Exercise inputs:
[Start of Attachment]
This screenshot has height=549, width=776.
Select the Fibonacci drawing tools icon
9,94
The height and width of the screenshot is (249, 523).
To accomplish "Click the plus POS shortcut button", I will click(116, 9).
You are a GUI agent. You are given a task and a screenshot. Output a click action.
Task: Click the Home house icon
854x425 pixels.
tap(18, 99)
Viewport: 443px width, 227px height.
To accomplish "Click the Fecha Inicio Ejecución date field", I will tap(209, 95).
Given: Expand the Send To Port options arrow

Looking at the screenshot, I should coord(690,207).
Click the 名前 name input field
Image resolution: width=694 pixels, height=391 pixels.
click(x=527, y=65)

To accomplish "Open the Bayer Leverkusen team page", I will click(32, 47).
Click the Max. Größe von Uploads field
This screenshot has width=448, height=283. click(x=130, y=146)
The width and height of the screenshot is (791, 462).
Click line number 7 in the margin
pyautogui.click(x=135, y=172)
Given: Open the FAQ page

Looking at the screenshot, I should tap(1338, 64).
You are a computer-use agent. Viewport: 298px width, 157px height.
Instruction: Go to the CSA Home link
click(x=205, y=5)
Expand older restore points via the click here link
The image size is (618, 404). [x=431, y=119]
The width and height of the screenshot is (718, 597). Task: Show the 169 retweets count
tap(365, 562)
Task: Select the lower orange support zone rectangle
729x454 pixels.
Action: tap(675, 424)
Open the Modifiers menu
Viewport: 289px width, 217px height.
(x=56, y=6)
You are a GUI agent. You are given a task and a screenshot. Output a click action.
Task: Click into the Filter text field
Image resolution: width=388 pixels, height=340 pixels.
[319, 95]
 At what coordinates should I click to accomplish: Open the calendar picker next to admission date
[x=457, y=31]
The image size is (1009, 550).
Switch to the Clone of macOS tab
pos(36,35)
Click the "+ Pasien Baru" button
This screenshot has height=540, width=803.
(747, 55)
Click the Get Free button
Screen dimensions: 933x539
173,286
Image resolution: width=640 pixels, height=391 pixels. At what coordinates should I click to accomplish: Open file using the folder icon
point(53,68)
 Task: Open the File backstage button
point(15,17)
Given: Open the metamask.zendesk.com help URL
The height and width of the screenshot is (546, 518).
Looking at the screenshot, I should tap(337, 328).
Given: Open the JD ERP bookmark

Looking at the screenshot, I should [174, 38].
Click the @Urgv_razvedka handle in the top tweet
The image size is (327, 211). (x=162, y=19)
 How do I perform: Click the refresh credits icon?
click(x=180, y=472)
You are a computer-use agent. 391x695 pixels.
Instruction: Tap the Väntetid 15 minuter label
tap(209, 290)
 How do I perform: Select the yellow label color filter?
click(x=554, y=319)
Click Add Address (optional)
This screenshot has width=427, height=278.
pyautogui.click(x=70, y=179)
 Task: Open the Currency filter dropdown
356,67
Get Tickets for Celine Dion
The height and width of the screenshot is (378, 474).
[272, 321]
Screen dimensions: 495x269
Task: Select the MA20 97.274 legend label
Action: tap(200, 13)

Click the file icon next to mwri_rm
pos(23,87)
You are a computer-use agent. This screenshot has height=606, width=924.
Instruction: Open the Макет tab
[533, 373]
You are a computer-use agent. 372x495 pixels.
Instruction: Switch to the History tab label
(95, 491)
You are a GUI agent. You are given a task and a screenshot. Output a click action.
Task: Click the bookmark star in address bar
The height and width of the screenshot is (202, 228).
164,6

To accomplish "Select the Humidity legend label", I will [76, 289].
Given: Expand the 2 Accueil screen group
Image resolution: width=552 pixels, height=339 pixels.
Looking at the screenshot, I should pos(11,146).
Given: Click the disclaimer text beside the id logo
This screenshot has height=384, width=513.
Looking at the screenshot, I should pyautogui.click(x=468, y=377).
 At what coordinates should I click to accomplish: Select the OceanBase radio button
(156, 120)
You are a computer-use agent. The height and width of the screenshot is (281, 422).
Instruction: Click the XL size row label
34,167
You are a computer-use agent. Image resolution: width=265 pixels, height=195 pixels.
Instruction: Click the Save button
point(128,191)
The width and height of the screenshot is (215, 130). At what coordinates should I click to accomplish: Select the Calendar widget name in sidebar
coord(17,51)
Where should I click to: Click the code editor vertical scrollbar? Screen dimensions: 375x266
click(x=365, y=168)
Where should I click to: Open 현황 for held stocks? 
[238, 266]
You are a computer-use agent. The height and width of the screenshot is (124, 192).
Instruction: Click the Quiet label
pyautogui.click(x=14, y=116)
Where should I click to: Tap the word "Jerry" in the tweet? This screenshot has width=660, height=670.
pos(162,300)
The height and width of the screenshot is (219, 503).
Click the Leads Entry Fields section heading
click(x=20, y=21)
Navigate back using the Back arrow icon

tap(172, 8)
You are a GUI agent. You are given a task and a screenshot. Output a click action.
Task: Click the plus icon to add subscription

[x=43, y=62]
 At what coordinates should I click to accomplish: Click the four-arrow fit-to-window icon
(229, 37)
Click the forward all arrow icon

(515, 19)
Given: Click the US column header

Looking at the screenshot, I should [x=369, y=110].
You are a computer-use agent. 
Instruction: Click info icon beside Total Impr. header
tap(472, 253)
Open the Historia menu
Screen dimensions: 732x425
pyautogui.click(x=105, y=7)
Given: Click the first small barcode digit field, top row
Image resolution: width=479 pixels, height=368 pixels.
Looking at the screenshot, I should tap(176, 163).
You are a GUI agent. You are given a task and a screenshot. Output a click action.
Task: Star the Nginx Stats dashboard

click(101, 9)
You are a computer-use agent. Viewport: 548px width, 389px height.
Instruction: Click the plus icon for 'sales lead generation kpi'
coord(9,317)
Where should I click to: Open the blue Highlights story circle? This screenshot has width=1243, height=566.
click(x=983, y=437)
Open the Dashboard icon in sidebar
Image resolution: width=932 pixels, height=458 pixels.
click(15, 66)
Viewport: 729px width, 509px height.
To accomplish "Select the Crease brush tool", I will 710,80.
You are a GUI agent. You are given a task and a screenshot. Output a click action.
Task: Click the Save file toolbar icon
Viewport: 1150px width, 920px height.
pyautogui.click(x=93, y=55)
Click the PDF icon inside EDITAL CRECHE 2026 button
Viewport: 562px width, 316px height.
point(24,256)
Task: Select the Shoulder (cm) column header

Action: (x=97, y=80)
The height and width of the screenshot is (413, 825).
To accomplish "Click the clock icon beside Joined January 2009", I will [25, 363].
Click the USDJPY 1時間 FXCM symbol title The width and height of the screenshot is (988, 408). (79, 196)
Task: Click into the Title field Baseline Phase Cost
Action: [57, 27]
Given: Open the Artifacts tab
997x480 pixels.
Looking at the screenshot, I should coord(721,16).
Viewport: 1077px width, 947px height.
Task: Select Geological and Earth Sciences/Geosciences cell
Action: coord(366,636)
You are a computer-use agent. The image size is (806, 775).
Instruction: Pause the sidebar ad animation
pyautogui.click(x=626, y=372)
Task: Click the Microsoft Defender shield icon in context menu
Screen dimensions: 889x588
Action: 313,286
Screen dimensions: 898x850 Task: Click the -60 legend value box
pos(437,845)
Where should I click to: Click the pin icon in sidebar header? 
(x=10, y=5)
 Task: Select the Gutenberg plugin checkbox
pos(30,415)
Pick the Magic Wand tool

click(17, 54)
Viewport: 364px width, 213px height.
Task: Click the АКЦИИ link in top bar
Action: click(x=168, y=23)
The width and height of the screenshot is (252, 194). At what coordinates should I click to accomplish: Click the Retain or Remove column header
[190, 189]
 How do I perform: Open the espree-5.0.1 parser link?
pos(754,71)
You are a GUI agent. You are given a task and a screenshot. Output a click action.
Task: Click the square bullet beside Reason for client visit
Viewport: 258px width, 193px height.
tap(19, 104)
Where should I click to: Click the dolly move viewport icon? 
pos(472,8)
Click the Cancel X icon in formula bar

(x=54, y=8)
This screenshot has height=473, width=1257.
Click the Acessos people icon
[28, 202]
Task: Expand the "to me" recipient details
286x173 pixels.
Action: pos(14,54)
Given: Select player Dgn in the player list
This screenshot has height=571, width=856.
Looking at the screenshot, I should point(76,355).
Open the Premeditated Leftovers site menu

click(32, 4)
[End of Attachment]
To do: Please give again the lines above between the line holding "Click the @Urgv_razvedka" and the line holding "Given: Click the disclaimer", inclusive, exactly as they are and with nothing added.

Solution to this problem:
Click the @Urgv_razvedka handle in the top tweet
The image size is (327, 211). (x=162, y=19)
 How do I perform: Click the refresh credits icon?
click(x=180, y=472)
You are a computer-use agent. 391x695 pixels.
Instruction: Tap the Väntetid 15 minuter label
tap(209, 290)
 How do I perform: Select the yellow label color filter?
click(x=554, y=319)
Click Add Address (optional)
This screenshot has width=427, height=278.
pyautogui.click(x=70, y=179)
 Task: Open the Currency filter dropdown
356,67
Get Tickets for Celine Dion
The height and width of the screenshot is (378, 474).
[272, 321]
Screen dimensions: 495x269
Task: Select the MA20 97.274 legend label
Action: tap(200, 13)

Click the file icon next to mwri_rm
pos(23,87)
You are a computer-use agent. This screenshot has height=606, width=924.
Instruction: Open the Макет tab
[533, 373]
You are a computer-use agent. 372x495 pixels.
Instruction: Switch to the History tab label
(95, 491)
You are a GUI agent. You are given a task and a screenshot. Output a click action.
Task: Click the bookmark star in address bar
The height and width of the screenshot is (202, 228).
164,6

To accomplish "Select the Humidity legend label", I will [76, 289].
Given: Expand the 2 Accueil screen group
Image resolution: width=552 pixels, height=339 pixels.
Looking at the screenshot, I should pos(11,146).
Given: Click the disclaimer text beside the id logo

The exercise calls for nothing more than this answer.